I am working on the following problem:
Let $G$ an Abelian group and $f: G \to \Bbb Z$ a surjective
homomorphism. Prove that $G \cong \ker(f) \times \Bbb Z$
By means of the First Isomorphism Theorem, we can obtain that $G / \ker(f) \cong \Bbb Z$. Is there some natural way to proceed from this point, invoking probably some other theorem, or would one need to define a map and prove that is it an isomorphism?
More generally, is it true that given an Abelian group $A$ and a subgroup $B$, $$A/B \cong C \Rightarrow A \cong C \times B$$
Thank you very much in advance!
Best Answer
You need to define the splitting map $g\colon \mathbb Z \to G$ (so that $fg$ is the identity). It should be clear how to do this, pick $x \in G$ such that $f(x) = 1$ and then define $g(n) = nx$.
Then you show that $g$ is injective and $G = \ker f \times \mathrm{im} \ g$. It's a faily elementary argument, just show that the two subgroups have trivial intersection and generate $G$.
As for your more general question the answer is no. For example $\mathbb Z/4$ has subgroup $\{0, 2\}$ isomorphic to $\mathbb Z/2$. The quotient is also isomorphic to $\mathbb Z/2$ but $\mathbb Z/4$ is not isomorphic to $\mathbb Z/2 \times \mathbb Z/2$.

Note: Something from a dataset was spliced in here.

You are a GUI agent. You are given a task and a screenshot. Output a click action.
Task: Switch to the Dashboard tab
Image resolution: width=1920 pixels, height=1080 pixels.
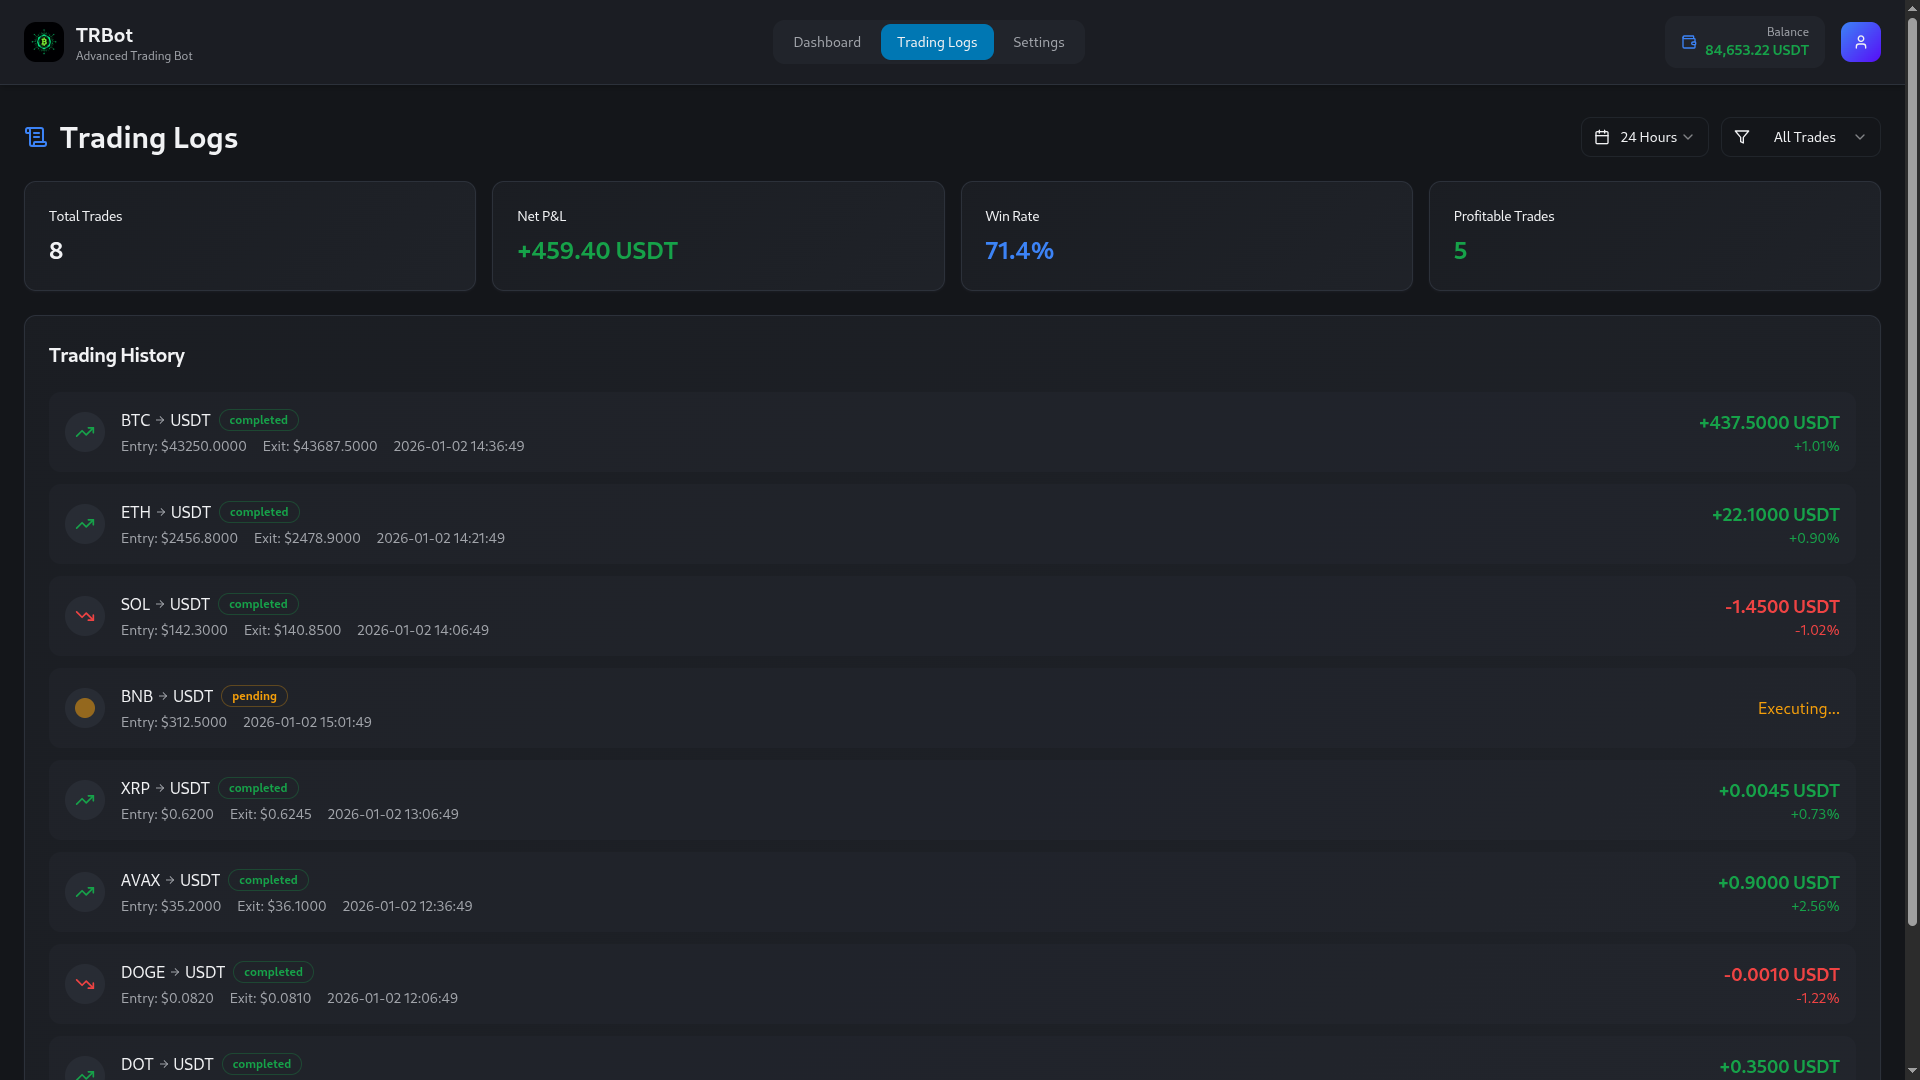(x=827, y=42)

On the other hand if $B \simeq \mathbb Z^n$ for some $n$ then it is true that $A \simeq A/B \times B$. To use more advanced language, the reason is that $\mathbb Z^n$ is a free $\mathbb Z$-module, hence projective, hence surjections to it are split. Basically, with $\mathbb Z^n$ you will always be able to define the splitting map $g$ and carry out the remainder of the argument above.